◆ Data section
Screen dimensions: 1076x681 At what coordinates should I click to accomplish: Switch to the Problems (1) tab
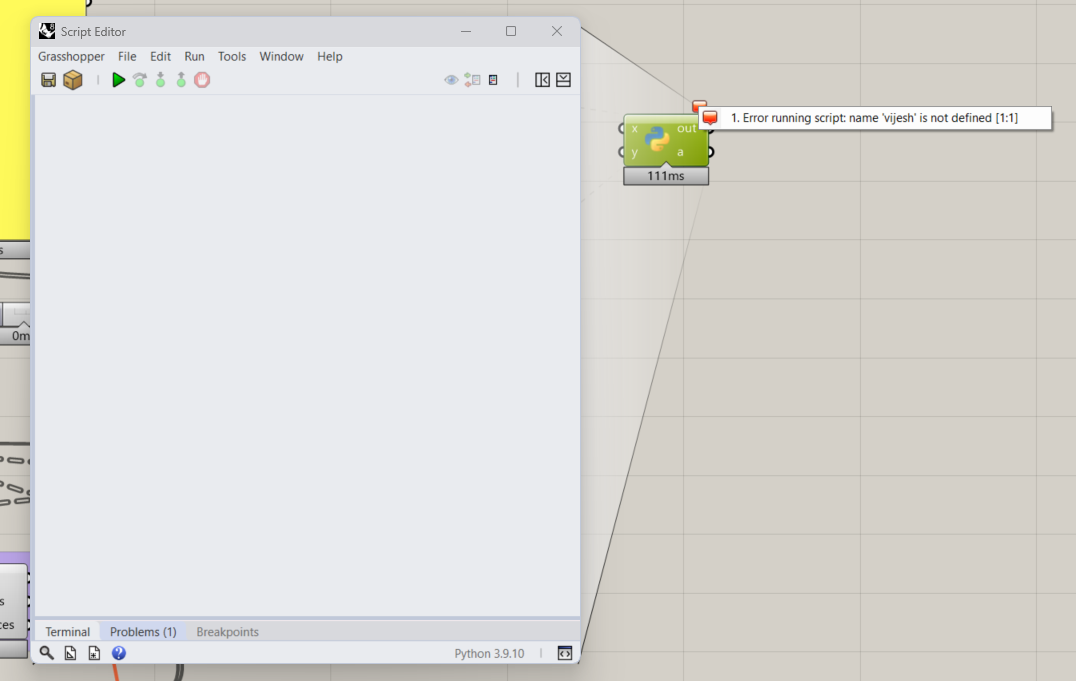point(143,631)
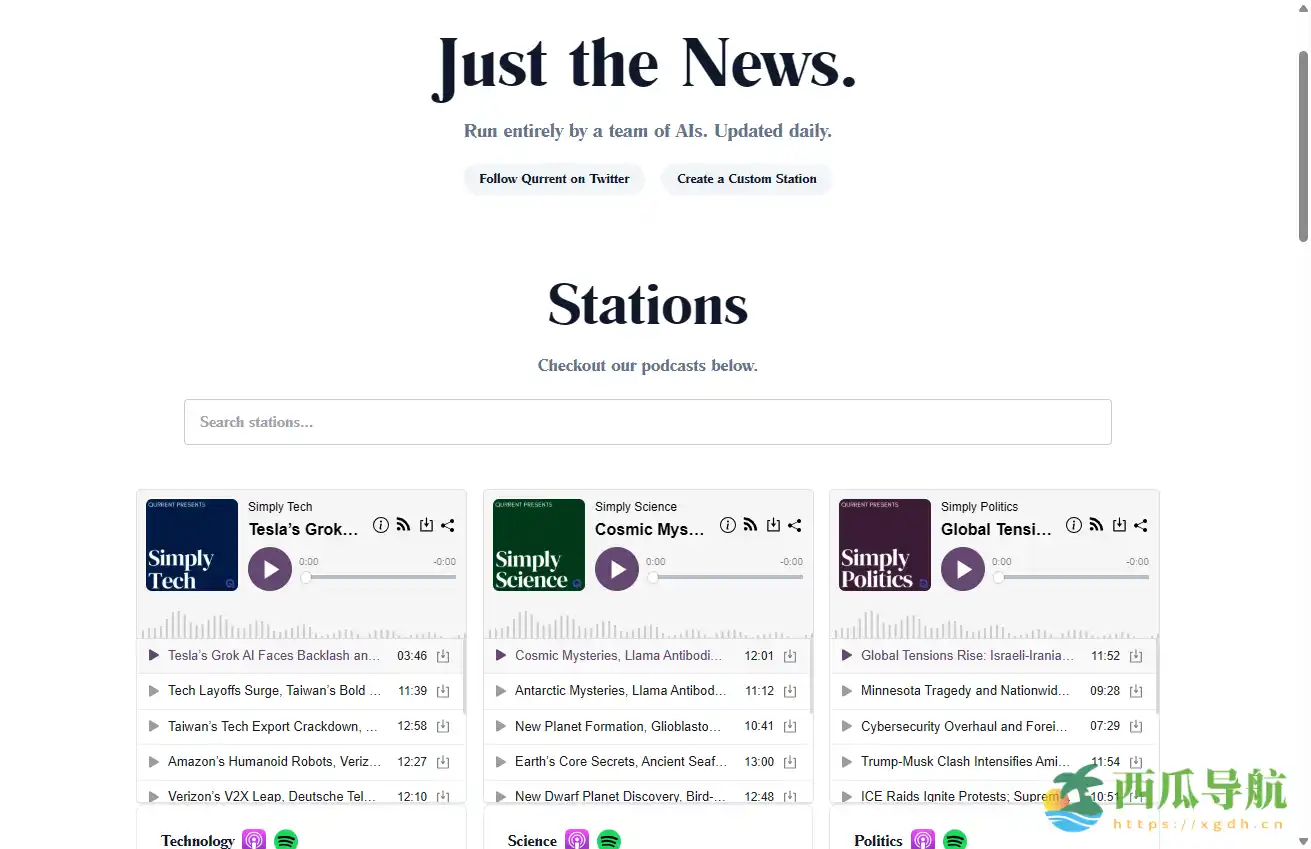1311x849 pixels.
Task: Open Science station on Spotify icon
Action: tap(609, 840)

◆ Description of the task
Copy the data above word for word, leaving out the pictures.

◆ Output of the task
Screen dimensions: 1076x681 At what coordinates should I click to accomplish: Switch to the Problems (1) tab
point(143,631)
1311x849 pixels.
Task: Open Science station on Spotify icon
Action: tap(609, 840)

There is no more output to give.